I didn't encounter the confusion of my parents there. They had understood I wasn't having fun, but thought I should return when my friend went back to the high school to sleep on the floor and risk embarrassment in some strange activity designed to build trust or confidence or self-esteem. I soaked in comfort and love at Grandma's, spending the night while we talked and read books and she assured me that there was nothing wrong with me. That this weekend wasn't all that important and if I wanted to not be there, then I shouldn't be there.

She's been the only one who sat in the grass with me. If there was a place I felt safe, she loved me too much to push me out of it. Perhaps she trusted that others would do so. For her, there was unconditional acceptance and pride.

"I'm glad you left." I remember her saying as she stroked my hair as I started to feel badly about myself again. "It's important to know when something doesn't work for you. It takes courage to walk away, to find something better. And you know I love spending time with you. If you feel better being with me and I feel better being with you, then we must be doing something right."

I can still hear her voice in my head if I really focus. (Now I'm crying. Hold on.)

OK, I'm all emotional now so I can't remember my point. Something about balance and there being a different tipping point for different people. Then this other statement about how people - much as I might avoid them sometimes - are important. Those that coax me out on the blacktop and those I particularly adore that sit with me in the grass.

I think that was my point. That and I really, really love my family. Oh, and I'm going to the office tomorrow. Because I have meetings.

Well, and - to summarize - the black and green game is really sucky if one person refuses to leave the grass. Just in case some of you would like to play.


StyleyGeek said...

We used to play a game like that at primary school, but with an incentive to leave the "safe" spots. Our school had covered walkways with poles spaced a few metres apart holding them up. So we played "pole tag", where you were safe if you were touching a pole. The person who was "it" had to tag you when you left the protection of the pole. You could only have one child to each pole.

But any one child could signal to another that they should swap places, and then if you refused, your friend might start running towards you and get tagged because they couldn't grab your pole if you were still there.
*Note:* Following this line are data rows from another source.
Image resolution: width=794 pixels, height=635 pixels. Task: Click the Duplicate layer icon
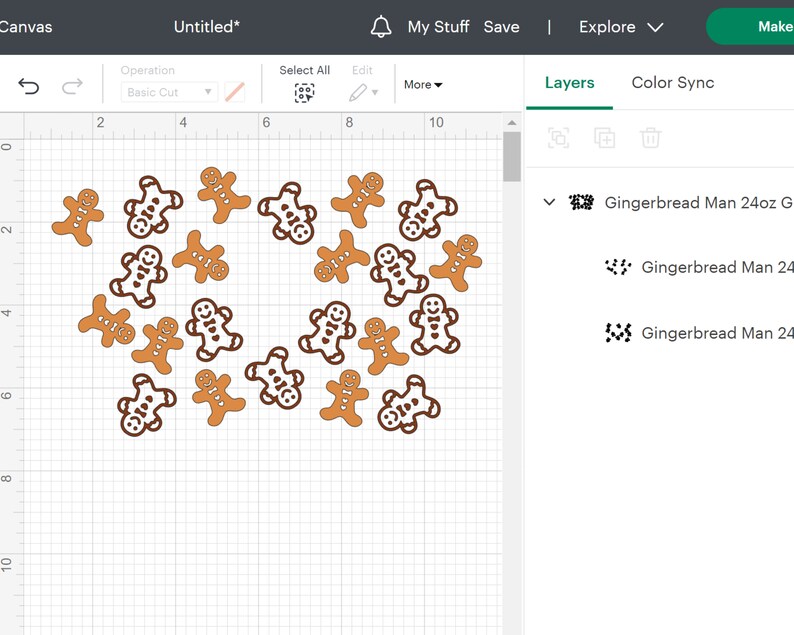point(605,138)
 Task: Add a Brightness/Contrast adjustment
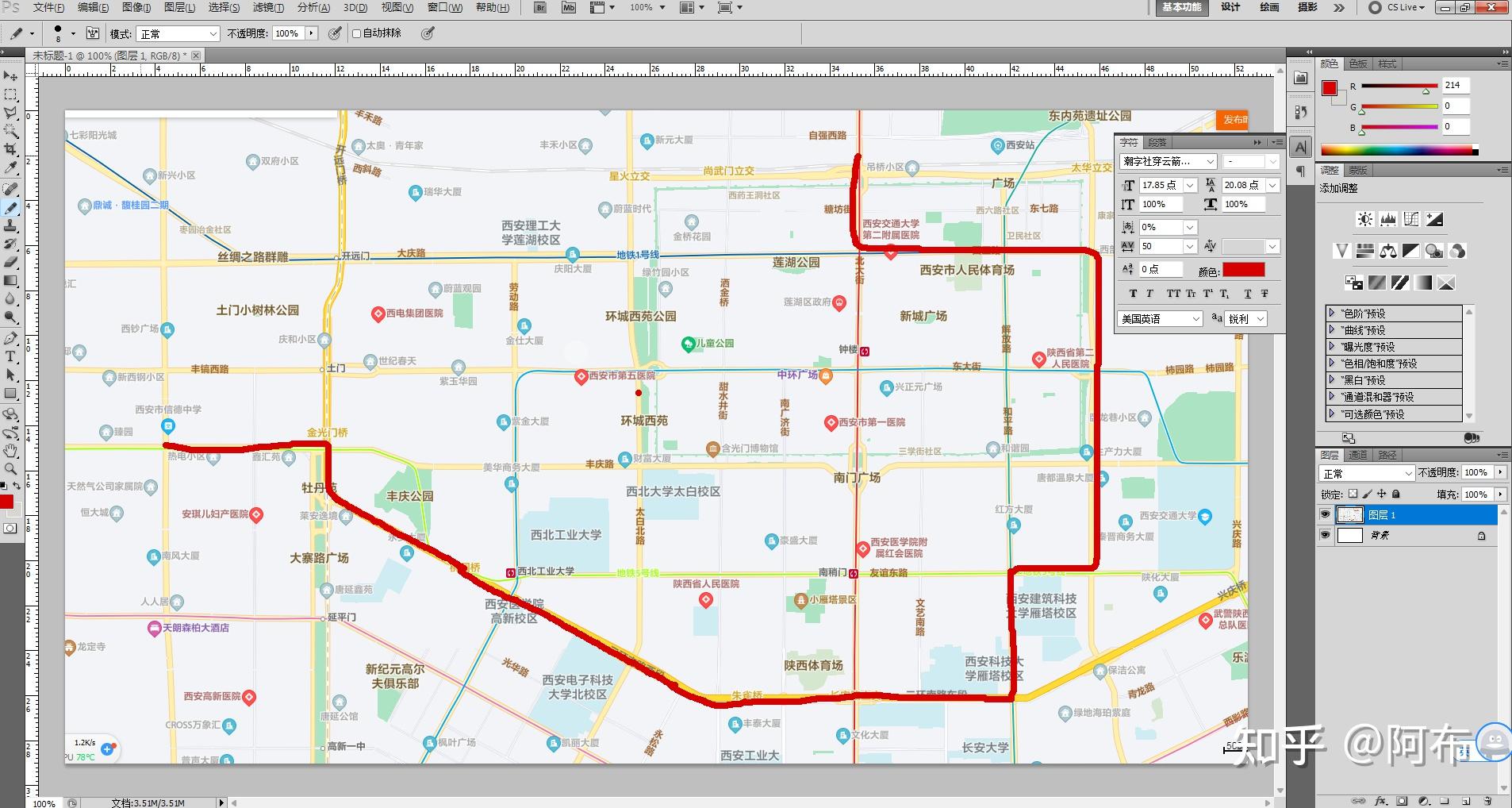(1364, 219)
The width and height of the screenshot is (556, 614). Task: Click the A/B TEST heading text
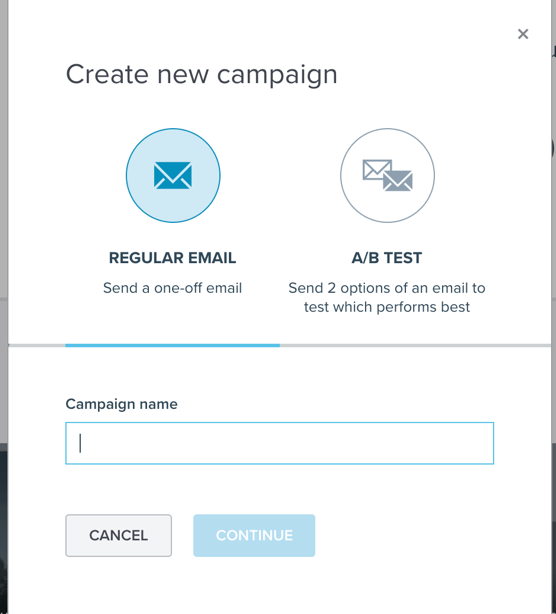(x=387, y=258)
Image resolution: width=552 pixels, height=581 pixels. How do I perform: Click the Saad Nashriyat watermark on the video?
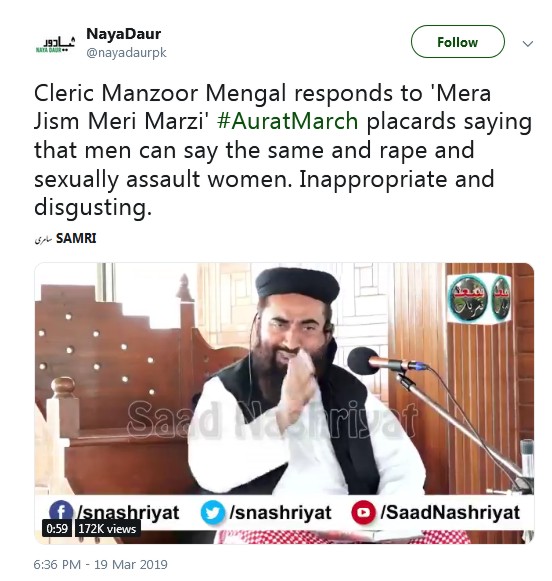coord(272,419)
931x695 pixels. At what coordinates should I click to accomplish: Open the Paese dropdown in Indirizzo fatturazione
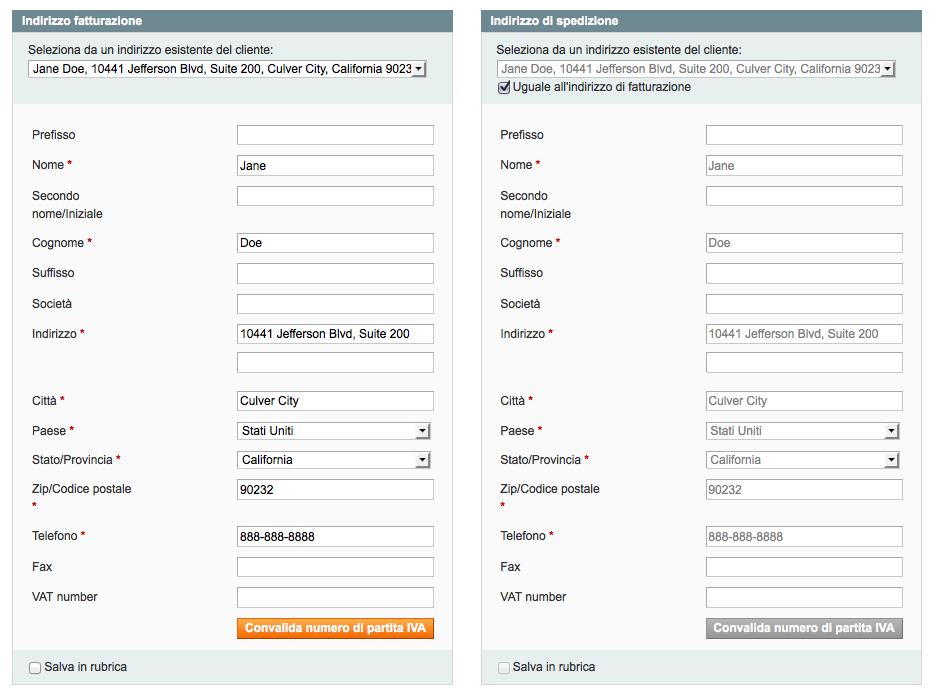[x=335, y=431]
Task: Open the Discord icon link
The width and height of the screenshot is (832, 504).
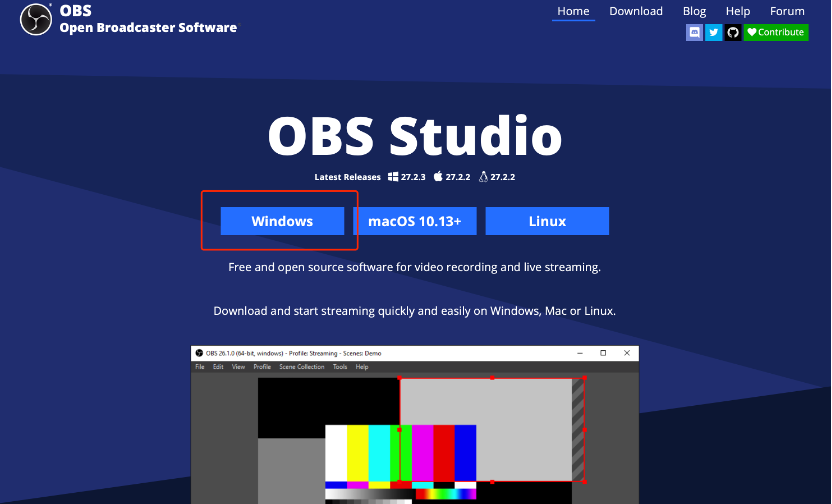Action: (694, 32)
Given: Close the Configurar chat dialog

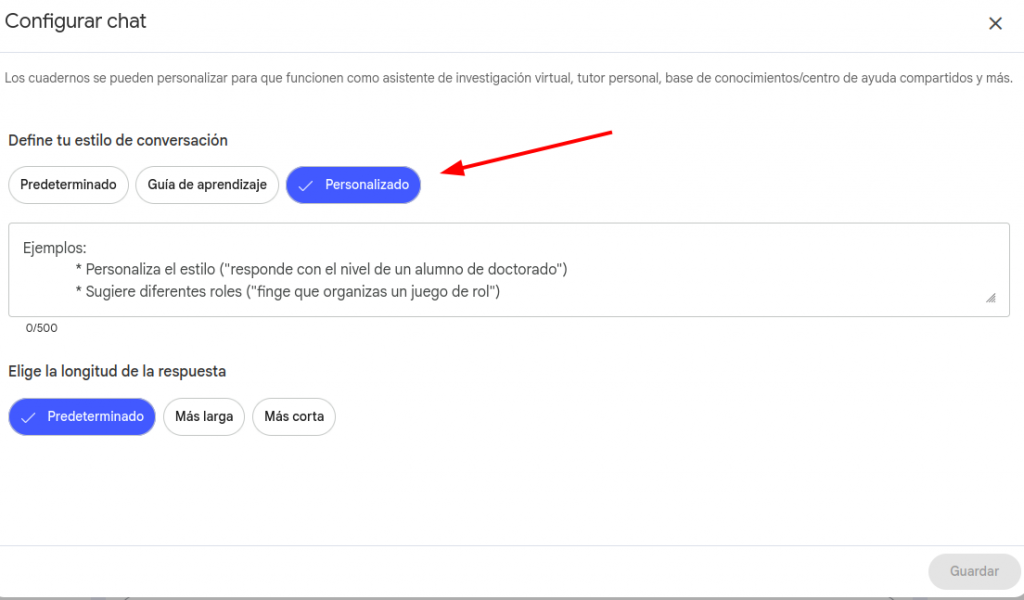Looking at the screenshot, I should 995,24.
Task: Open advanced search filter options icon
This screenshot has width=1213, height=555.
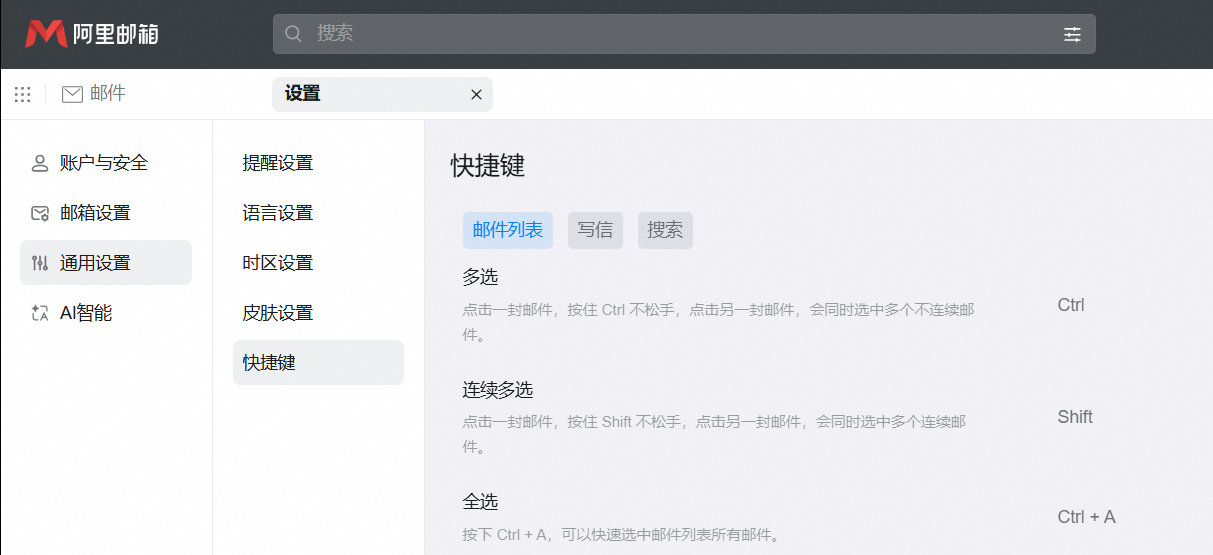Action: pos(1072,34)
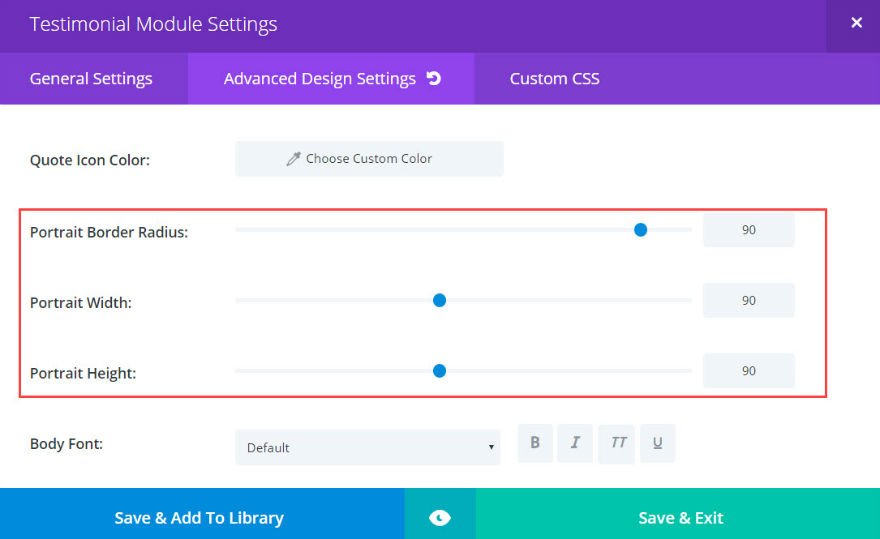Click the Portrait Border Radius slider handle
The width and height of the screenshot is (880, 539).
click(x=641, y=230)
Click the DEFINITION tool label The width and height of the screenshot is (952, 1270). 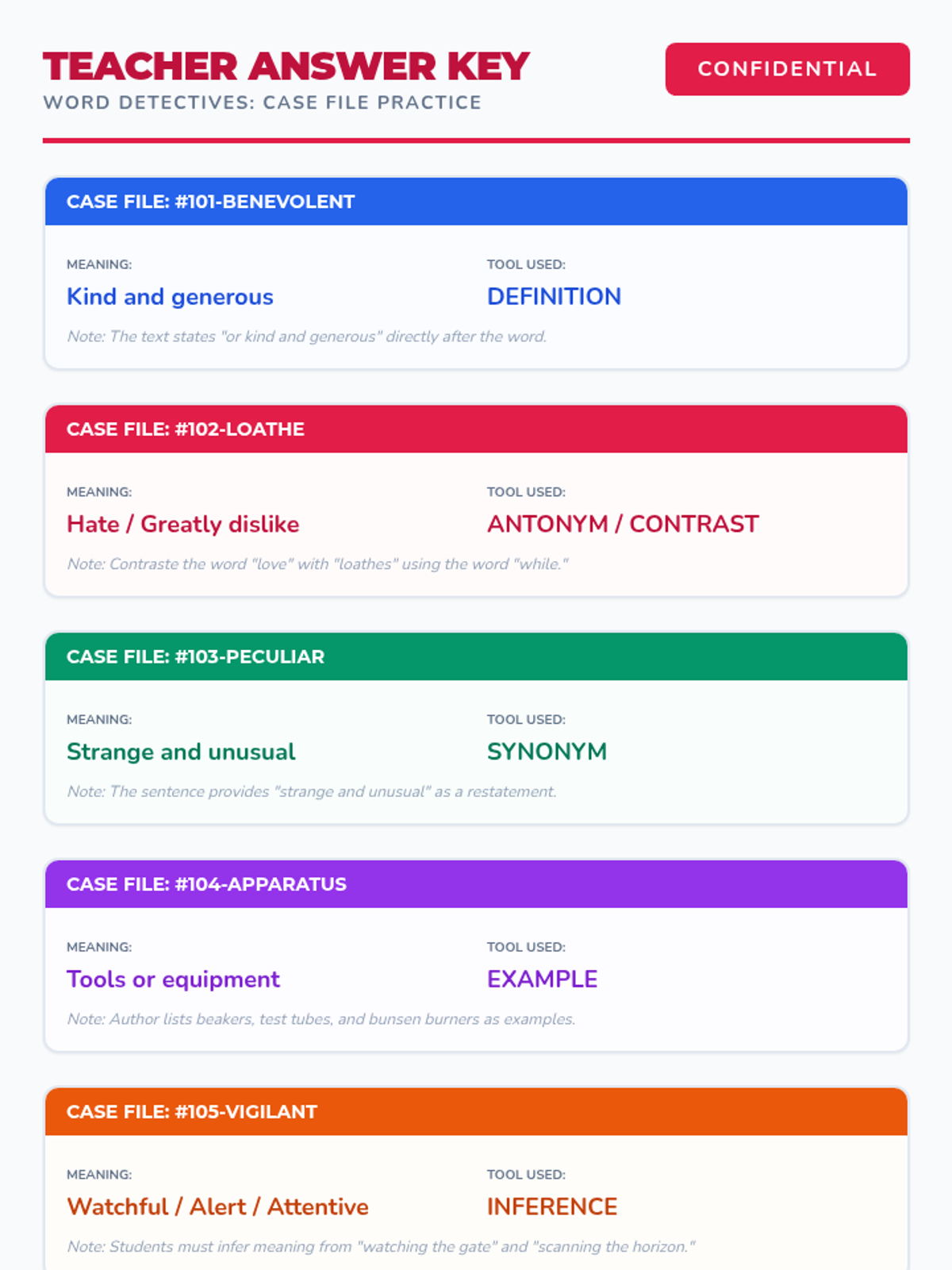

So there was peer pressure to run when you got a signal from a friend.

So my point is (1) I think there is nothing wrong with staying in your safe space, if you want to.
(2) but if you DO want to get into the habit of leaving it, maybe you need to arrange your life so that leaving the safe space benefits someone else who you care about. That can be a powerful motivator.

post-doc said...

See? That's a better game! :) I absolutely see your point though. Motivation to find a balance that is both safe and challenging is important. I would easily become stagnant otherwise. Perhaps I already have. No worries though - I'll fix it.

Lucy said...

I never understood the point of games like that. Why would anyone leave their safe area when there was no incentive to do so?
I think there are reasons to leave one's metaphorical safe space, but I still need a push when success isn't guaranteed.
I think the variations I played on the game involved a time limit on how long you could stay safe without leaving and coming back, or having to compete for room in the safe area. I think Styley's version would work better in real life.